### WHAT TO WORK ON:
Rescale everything from the start of the data down to the line containing "tap(332, 641)", both ends included, and return only those lines, with the requests left as they are. Multiply each coordinate in the answers by 2.1 and round it to a whole number, rounding halves up.

### DATA SECTION:

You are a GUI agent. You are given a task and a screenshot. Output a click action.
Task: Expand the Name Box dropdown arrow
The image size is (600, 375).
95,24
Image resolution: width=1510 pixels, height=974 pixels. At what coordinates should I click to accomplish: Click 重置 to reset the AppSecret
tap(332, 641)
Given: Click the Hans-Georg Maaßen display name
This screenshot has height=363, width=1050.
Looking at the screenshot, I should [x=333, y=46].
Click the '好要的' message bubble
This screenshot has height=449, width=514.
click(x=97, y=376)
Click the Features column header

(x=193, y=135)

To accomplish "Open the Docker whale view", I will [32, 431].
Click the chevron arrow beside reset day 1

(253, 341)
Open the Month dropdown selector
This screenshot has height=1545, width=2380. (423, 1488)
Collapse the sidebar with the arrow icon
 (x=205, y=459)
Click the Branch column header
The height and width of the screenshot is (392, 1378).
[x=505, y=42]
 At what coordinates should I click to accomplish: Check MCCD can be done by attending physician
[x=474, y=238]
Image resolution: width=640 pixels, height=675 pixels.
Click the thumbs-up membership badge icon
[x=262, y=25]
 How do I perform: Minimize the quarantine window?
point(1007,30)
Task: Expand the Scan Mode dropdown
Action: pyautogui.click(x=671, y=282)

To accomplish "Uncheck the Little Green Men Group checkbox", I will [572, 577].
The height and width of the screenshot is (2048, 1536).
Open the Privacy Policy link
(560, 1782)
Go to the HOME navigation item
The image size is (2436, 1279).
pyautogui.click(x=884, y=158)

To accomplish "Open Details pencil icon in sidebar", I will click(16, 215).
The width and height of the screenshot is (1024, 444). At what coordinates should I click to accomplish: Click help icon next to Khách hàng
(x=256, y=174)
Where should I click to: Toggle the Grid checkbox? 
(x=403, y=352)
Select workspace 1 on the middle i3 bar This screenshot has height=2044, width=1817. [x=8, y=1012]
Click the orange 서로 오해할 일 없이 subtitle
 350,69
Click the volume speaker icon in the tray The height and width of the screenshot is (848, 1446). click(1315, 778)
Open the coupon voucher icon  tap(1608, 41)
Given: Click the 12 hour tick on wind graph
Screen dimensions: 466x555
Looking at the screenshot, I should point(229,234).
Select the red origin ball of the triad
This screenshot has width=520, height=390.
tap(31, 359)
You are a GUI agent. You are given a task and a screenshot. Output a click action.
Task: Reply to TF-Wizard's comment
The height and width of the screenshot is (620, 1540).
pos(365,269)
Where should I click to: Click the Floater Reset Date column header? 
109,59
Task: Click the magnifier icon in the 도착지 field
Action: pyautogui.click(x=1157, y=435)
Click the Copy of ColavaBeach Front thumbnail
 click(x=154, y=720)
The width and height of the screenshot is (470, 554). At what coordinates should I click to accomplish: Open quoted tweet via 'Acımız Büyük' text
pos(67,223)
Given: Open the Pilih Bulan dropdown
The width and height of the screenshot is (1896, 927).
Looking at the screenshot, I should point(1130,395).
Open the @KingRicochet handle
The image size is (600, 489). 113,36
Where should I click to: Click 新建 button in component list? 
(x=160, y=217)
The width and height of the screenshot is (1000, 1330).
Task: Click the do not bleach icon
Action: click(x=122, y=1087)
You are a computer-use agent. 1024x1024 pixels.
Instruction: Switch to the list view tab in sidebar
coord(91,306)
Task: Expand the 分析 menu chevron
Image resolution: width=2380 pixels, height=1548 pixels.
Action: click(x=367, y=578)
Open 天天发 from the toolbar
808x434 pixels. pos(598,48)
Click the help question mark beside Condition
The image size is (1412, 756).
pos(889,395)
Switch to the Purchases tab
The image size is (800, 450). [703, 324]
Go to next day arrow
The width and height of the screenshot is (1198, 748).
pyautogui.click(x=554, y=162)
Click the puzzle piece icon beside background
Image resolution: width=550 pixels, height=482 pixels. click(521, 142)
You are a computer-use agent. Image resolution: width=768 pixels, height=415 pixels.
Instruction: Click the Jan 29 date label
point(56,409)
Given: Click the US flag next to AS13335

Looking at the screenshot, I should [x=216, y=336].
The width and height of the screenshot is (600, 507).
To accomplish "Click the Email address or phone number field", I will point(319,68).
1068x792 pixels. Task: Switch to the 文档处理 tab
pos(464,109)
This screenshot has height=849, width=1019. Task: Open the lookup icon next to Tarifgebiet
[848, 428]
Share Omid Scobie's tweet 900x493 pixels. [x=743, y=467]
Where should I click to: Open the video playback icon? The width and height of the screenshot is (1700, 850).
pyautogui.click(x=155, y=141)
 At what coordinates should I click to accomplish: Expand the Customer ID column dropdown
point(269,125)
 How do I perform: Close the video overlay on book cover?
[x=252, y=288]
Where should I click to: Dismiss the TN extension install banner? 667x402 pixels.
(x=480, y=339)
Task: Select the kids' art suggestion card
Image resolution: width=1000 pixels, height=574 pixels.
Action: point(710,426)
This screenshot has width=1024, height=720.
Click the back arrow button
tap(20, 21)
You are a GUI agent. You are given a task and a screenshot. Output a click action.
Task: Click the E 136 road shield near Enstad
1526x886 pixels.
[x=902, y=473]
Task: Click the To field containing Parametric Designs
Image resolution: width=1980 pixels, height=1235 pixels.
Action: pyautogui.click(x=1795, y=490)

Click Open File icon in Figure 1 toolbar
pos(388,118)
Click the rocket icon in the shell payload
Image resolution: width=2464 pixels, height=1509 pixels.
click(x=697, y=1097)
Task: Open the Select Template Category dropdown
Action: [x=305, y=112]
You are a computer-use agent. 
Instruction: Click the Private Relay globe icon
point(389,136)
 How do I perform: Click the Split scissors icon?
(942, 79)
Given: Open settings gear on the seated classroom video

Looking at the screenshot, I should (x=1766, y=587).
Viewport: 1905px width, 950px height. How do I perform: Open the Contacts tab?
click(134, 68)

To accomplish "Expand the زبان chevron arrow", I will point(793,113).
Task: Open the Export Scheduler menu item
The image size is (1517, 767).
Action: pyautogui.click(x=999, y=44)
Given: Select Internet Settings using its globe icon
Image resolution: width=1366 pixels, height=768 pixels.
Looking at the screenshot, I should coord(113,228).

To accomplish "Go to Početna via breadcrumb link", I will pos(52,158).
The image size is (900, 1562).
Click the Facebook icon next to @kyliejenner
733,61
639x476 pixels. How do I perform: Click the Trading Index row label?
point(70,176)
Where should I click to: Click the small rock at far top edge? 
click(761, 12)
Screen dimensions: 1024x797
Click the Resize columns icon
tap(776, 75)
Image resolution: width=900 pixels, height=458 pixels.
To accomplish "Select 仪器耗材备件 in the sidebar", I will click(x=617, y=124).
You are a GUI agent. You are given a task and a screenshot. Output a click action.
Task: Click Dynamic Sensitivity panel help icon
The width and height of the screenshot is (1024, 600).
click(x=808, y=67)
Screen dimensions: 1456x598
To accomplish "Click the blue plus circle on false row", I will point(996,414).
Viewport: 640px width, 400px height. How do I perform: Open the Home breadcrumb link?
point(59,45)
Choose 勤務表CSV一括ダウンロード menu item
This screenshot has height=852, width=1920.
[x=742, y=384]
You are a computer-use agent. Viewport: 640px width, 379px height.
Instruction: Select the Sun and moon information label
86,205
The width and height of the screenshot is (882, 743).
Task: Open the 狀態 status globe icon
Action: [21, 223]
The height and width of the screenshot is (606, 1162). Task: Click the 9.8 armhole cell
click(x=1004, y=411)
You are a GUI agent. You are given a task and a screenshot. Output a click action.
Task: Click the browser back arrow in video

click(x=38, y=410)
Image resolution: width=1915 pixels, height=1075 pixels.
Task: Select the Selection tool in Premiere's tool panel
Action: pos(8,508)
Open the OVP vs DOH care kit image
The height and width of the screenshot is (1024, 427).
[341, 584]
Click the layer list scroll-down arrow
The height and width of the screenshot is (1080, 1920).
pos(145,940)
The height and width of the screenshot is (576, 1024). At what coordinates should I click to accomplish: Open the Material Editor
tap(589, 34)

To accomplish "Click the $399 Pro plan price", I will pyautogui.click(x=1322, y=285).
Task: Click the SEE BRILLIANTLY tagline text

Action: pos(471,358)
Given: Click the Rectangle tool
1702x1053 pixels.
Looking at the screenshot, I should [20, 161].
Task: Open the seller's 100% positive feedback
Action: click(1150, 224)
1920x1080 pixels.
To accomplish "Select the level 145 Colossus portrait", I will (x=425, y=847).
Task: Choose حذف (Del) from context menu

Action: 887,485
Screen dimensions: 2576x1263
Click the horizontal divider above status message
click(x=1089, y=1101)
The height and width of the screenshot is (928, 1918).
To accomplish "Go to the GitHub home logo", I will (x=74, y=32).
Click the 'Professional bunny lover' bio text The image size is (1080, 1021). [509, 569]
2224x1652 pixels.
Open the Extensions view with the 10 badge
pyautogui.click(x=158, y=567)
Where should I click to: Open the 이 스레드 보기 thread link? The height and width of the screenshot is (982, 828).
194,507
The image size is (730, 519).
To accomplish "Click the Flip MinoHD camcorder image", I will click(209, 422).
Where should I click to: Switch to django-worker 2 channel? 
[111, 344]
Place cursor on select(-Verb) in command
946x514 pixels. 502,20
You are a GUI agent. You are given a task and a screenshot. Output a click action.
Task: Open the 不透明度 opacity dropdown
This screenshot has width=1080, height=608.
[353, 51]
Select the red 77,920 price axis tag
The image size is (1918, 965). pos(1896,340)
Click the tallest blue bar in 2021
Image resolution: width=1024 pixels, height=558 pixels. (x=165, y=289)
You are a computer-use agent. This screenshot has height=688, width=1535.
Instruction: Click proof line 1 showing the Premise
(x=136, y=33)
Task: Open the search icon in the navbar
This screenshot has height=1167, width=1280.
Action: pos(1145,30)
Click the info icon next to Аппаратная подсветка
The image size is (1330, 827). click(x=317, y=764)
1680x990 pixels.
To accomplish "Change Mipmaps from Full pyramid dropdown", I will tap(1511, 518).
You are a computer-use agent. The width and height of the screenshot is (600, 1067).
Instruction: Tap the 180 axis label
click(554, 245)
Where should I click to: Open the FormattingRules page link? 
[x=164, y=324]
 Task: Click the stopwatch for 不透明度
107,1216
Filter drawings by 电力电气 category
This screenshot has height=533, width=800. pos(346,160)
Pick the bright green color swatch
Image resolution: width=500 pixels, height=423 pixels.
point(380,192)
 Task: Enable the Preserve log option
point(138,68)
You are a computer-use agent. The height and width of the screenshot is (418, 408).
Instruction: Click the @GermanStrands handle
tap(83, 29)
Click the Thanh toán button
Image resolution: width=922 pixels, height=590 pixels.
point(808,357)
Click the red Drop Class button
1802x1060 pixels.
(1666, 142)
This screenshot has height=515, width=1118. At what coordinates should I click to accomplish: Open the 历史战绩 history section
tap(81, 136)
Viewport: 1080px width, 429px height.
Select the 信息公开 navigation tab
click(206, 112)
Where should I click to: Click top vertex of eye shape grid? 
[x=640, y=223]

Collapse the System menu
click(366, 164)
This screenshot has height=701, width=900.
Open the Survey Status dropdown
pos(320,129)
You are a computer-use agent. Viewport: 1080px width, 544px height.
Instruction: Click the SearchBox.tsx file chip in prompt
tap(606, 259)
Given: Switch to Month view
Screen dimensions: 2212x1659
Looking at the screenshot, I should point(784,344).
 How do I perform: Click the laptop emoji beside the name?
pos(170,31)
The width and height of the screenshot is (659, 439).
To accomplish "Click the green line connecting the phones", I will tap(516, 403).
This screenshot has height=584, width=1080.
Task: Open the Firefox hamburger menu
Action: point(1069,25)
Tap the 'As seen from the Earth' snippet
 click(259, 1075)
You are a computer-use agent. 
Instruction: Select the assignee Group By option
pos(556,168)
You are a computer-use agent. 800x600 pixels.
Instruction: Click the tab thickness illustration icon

### FINAL ANSWER:
You are a GUI agent. You are given a task and a screenshot. Output a click action.
Task: Expand the Name Box dropdown arrow
The image size is (600, 375).
200,50
Image resolution: width=1510 pixels, height=974 pixels. At what coordinates should I click to accomplish: Click 重置 to reset the AppSecret
tap(697, 1346)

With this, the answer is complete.